Word and element pointing entries:
....
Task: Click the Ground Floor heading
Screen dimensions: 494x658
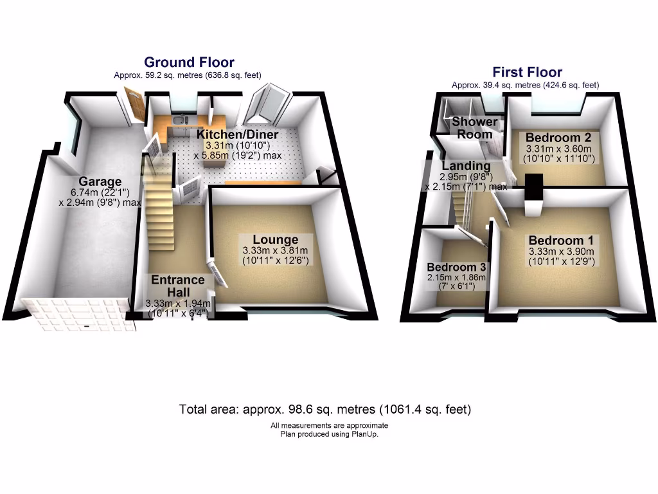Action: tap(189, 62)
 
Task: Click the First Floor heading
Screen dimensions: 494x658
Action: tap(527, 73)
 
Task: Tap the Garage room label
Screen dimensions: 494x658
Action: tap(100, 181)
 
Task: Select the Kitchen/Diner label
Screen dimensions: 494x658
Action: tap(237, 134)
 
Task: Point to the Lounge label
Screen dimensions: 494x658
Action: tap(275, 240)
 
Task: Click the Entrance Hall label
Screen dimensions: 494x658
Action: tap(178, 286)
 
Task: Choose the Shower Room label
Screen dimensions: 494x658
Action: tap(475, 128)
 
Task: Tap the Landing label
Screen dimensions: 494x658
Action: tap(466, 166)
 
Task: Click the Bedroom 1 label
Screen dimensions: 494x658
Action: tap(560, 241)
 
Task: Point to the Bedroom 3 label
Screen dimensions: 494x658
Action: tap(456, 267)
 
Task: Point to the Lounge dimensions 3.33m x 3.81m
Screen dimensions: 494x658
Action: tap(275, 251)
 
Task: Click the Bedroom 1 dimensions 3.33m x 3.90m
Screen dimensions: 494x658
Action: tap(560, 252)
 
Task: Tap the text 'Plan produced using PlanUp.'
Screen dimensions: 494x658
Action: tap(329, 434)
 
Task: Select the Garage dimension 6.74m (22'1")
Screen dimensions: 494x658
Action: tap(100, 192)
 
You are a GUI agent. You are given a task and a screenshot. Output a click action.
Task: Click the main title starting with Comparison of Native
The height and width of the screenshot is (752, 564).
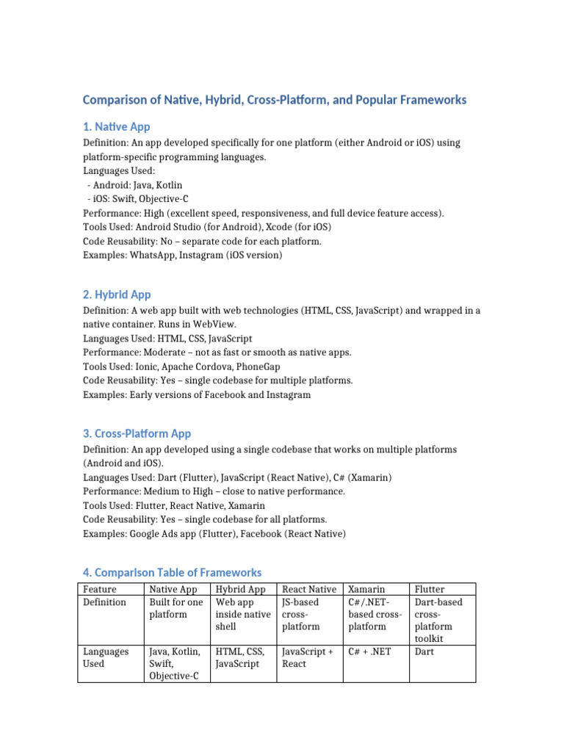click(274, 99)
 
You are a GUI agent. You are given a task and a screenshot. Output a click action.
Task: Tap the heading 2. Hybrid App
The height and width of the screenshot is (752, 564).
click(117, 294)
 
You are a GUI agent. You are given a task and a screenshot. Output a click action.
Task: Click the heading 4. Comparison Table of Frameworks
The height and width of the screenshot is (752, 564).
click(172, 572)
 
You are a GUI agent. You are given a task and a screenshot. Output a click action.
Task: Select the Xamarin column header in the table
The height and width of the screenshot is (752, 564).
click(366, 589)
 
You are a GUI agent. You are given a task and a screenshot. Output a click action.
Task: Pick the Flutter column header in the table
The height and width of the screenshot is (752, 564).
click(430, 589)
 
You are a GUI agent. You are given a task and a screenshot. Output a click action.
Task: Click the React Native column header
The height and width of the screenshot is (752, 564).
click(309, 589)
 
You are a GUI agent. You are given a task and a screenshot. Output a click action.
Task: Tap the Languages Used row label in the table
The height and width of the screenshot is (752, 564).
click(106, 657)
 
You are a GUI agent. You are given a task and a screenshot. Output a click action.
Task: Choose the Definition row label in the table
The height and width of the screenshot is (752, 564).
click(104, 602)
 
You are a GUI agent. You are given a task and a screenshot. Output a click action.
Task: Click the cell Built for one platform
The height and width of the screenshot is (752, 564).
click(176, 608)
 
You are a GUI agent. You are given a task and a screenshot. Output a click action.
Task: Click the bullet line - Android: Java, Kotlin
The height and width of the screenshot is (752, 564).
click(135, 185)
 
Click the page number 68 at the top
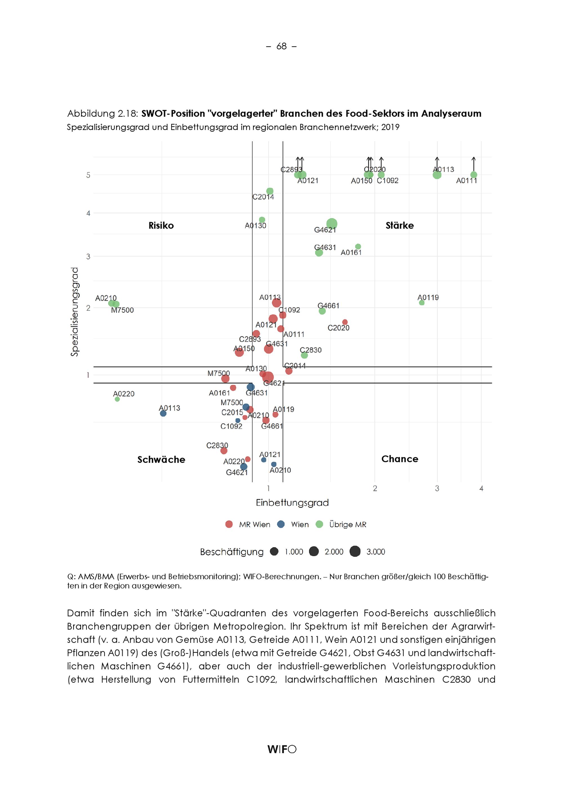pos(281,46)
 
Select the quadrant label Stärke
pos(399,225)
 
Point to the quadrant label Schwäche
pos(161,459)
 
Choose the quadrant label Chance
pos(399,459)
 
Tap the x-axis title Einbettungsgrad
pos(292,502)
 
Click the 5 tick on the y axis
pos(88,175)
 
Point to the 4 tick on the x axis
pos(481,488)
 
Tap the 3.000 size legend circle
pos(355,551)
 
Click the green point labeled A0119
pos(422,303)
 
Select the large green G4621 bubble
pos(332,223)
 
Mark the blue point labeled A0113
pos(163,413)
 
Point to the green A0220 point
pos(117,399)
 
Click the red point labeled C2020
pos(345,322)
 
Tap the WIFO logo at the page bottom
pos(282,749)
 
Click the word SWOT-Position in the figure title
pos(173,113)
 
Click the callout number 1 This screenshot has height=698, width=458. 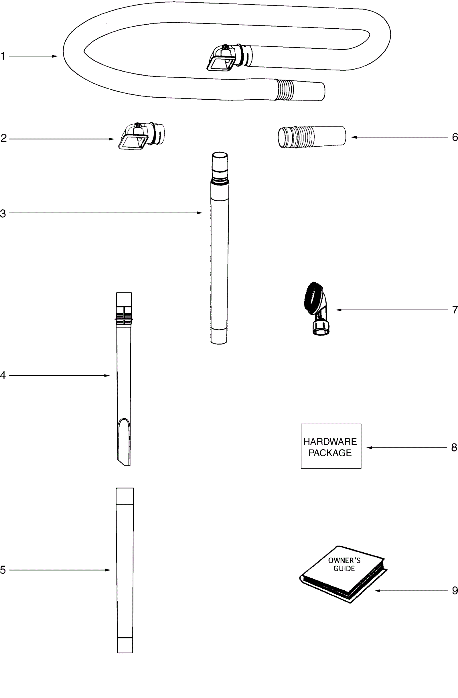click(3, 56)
....
AIM: Give the stretch of lines from the one containing "Select the quadrant label Stärke" through the one containing "pos(282,749)" as a JSON list of strings, one string per line and blank lines left out.

RESULT FOR THIS EXERCISE:
[
  "Select the quadrant label Stärke",
  "pos(399,225)",
  "Point to the quadrant label Schwäche",
  "pos(161,459)",
  "Choose the quadrant label Chance",
  "pos(399,459)",
  "Tap the x-axis title Einbettungsgrad",
  "pos(292,502)",
  "Click the 5 tick on the y axis",
  "pos(88,175)",
  "Point to the 4 tick on the x axis",
  "pos(481,488)",
  "Tap the 3.000 size legend circle",
  "pos(355,551)",
  "Click the green point labeled A0119",
  "pos(422,303)",
  "Select the large green G4621 bubble",
  "pos(332,223)",
  "Mark the blue point labeled A0113",
  "pos(163,413)",
  "Point to the green A0220 point",
  "pos(117,399)",
  "Click the red point labeled C2020",
  "pos(345,322)",
  "Tap the WIFO logo at the page bottom",
  "pos(282,749)"
]